The Son of Clemenceau eBook

This eBook from the Gutenberg Project consists of approximately 238 pages of information about The Son of Clemenceau.

The Son of Clemenceau eBook

This eBook from the Gutenberg Project consists of approximately 238 pages of information about The Son of Clemenceau.

The pair seemed to expect him to join them, but as he was about to do so, at the mouth of a narrow and unlighted alley, he heard the measured tramp of feet indicating the patrol.

Already the character of the streets and houses changed:  there were vistas of those large buildings which give one the impression that Munich is planned on too generous a scale for its population.  Only here and there was a roof or front suggestive of the Middle Ages, and they may have been in imitation; the others were stately and were classical, and the avenues became spacious.

All at once, while the student was watching the semi-military constables approach, he heard an uproar toward the bridge.  The major had been discovered by quite another sort of folk than the allies of Baboushka, and the alarm was given.
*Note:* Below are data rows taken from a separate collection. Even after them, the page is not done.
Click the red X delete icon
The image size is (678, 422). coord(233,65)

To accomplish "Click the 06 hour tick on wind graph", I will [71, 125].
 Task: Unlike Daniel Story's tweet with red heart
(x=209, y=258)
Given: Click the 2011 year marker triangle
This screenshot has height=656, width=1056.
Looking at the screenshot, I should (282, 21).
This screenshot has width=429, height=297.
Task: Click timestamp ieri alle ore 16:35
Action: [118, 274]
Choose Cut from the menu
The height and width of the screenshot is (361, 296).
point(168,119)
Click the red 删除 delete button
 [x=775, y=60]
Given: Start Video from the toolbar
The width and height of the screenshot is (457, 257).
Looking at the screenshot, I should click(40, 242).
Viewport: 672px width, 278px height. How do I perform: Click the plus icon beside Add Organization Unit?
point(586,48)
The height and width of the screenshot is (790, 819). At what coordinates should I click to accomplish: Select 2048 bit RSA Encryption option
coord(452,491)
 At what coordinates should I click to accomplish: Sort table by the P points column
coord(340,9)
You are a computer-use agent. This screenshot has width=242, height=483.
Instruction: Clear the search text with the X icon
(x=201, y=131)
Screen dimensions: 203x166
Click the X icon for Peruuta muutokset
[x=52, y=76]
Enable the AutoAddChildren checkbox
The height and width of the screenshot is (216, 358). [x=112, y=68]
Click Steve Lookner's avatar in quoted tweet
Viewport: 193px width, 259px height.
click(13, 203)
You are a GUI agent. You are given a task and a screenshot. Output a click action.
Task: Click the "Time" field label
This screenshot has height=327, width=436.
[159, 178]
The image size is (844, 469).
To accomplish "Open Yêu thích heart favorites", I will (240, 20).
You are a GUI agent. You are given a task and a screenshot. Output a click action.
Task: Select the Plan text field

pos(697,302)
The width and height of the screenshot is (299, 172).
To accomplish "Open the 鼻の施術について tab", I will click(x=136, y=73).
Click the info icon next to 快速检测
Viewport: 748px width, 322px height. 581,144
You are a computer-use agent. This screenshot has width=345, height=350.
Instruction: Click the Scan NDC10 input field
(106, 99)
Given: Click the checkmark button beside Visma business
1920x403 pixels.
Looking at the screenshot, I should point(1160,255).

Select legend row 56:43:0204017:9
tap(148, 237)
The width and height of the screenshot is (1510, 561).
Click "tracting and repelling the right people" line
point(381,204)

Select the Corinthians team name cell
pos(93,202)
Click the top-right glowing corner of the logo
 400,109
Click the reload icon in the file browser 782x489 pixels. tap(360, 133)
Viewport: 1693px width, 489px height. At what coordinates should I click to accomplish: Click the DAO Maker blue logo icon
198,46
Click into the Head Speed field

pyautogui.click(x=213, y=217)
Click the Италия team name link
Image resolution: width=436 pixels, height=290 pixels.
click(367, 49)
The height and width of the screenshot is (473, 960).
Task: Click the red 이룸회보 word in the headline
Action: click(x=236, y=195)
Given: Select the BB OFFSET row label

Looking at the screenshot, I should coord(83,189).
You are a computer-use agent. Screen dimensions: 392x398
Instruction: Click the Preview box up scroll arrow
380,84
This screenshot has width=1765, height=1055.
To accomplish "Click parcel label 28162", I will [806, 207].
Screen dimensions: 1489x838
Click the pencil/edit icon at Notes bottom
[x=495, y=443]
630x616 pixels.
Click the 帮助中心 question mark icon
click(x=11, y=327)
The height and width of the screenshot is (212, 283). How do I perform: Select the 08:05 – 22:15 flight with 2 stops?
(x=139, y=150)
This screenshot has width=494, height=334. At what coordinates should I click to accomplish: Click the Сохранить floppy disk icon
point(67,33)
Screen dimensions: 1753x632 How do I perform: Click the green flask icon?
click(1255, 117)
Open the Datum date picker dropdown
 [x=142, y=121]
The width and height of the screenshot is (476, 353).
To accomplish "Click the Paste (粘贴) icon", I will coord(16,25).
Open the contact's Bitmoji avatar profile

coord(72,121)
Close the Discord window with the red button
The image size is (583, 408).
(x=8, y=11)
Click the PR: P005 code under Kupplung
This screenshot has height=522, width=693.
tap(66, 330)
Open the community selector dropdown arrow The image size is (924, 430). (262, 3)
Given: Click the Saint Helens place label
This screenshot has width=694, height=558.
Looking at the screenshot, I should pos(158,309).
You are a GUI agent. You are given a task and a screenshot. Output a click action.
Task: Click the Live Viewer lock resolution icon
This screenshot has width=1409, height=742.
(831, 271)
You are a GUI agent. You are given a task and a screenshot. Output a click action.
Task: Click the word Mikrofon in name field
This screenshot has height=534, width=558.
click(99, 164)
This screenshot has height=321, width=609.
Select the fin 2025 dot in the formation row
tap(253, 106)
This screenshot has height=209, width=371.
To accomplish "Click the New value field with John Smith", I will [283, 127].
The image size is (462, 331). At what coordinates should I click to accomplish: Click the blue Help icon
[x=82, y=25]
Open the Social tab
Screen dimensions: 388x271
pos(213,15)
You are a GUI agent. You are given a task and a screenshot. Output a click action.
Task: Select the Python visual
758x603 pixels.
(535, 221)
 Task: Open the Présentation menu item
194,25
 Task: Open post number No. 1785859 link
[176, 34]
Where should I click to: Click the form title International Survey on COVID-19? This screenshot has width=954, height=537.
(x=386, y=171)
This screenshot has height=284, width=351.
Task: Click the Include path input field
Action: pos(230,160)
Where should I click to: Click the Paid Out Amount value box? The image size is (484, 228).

To advance was to invite an arrest which would result in no pleasant investigation.

He had tarried too long as it was.  The watchman’s horn—­tute-horn—­sounded at the bridge and the squad responded through their commander; whistles also shrilled, being police signals.  The student was perceived.  It was a critical moment.  The next moment he would be challenged, and at the next, have a carbine or sabre levelled at his breast.  He retired up the alley, precipitately, wondering where the persons whom he befriended had disappeared so quickly.

A very faint light gleamed from deeply within, at the end of a crooked passage through a lantern-like projection at a corner.  A number of iron hooks bristled over his head as if for carcasses at a butchers, although their innocent use was to hang beds on them to air.  On a tarnished plate he deciphered “ARTISTES’ entrance,” and while perplexed, even as the gendarmes appeared at the mouth of this blind-alley, a long and taper hand was laid on his arm and a voice, very, very sweet, though in a mere murmur, said irresistibly: 

“Come! come in, or you will be lost!” He yielded, and was drawn into a corridor under the oriel window, where the air was pungent with the reek of beer, tobacco-smoke, orange-peel, cheese and caraway seeds.

CHAPTER III.

The jingle-jangle.”

The person to whom the shapely hand and musical voice belonged, conducted the student along the narrow passage to a turning where she halted, under a lamp with a reflector which threw them in that position into the shade.  The passage was divided by the first lobby, and on the lamp was painted, back to back:  “Men,” “Ladies;” besides, a babble of feminine voices on the latter side betrayed, as the intruder suspected from the previous placard, that he had entered a place of entertainment by the stage-door, a Tingel-Tangel, or Jingle-Jangle, as we should say.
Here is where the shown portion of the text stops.